As the recent shake-up at GM underscores, the new global economy has widened the cracks and stresses in the American auto industry. But, as this new edition of the highly regarded Sustaining Hand reminds us, the auto industry remains a central if volatile player in American urban politics.
In this significantly revised update, Bryan Jones and Lynn Bachelor have extended and refined their analysis of Detroit-area automakers and political leaders negotiating the selection of new factory sites (and thus the addition of thousands of jobs to the local economy). Their thorough revision develops a crucial new concept--solution sets--updates all plant location decisions reported in the first edition, and adds an instructive new case study--the Chrysler Jefferson Avenue plant in Detroit.
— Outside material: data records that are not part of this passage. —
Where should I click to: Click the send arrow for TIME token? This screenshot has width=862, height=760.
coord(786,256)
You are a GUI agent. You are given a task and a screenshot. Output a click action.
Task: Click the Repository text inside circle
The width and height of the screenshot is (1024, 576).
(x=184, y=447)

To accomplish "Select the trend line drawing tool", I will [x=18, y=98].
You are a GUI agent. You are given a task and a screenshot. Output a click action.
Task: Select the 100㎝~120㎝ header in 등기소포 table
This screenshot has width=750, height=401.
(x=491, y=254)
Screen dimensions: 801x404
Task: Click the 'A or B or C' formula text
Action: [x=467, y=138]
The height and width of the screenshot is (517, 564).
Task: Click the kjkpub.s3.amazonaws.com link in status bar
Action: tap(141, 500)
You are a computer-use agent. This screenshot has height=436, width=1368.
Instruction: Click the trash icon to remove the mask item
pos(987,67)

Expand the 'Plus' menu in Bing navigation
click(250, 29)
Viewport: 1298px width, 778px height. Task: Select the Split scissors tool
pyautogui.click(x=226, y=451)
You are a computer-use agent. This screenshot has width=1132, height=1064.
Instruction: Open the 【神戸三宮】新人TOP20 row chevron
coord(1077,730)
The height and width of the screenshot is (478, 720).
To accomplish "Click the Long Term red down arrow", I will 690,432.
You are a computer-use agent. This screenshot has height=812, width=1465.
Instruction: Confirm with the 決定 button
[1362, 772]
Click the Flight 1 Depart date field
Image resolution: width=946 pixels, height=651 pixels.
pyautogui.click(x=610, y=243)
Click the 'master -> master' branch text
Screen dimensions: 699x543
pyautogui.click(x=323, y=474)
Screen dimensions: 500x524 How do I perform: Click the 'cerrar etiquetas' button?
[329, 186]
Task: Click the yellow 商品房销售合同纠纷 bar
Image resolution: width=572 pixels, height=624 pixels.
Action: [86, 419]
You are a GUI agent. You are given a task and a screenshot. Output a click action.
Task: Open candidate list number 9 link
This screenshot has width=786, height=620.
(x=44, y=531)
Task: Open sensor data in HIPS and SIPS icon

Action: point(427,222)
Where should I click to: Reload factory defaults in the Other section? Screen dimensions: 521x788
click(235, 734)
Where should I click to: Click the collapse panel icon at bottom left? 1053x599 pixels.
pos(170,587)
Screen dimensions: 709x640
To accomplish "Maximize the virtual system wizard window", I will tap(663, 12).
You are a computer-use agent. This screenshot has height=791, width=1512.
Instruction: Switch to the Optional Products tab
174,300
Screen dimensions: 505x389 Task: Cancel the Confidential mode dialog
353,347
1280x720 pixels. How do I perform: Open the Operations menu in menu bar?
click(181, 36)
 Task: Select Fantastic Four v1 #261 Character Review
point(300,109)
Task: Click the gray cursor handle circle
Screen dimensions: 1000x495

This book seeks to uncover the linkages between business leaders(motivated by profit) and political decision makers (motivated by electoral gain) by examining the responses of public officials in three Michigan "auto cities"--Detroit, Flint, and Pontiac--to plant-location choices made by General Motors and Chrysler. Throughout, the authors focus on three issues-the relationship between the local industrial economy and the local political system, the structure of urban politics, and the degree of independence of political decision makers in urban affairs.
As Jones and Bachelor show, urban regimes, in their efforts to shore up sagging economies, develop characteristic solution-sets that are applied almost routinely to superficially similar situations. In fact, they contend, it's rare for a regime to start with a problem and search for a policy solution. Instead, through a pattern of interactions among politicians, business executives, labor unions, and other interested parties, a "package" of problem-definitions and preferred solutions emerges. But if applied indiscriminately, these solutions can become dysfunctional, which in turn may attract new participants to the policy process and ultimately alter the regime's character.
Bryan D. Jones is head of the political science department at Texas A & M University. His books include Governing Buildings and Building Governments and The Sustaining Hand: Community Leadership and Corporate Power.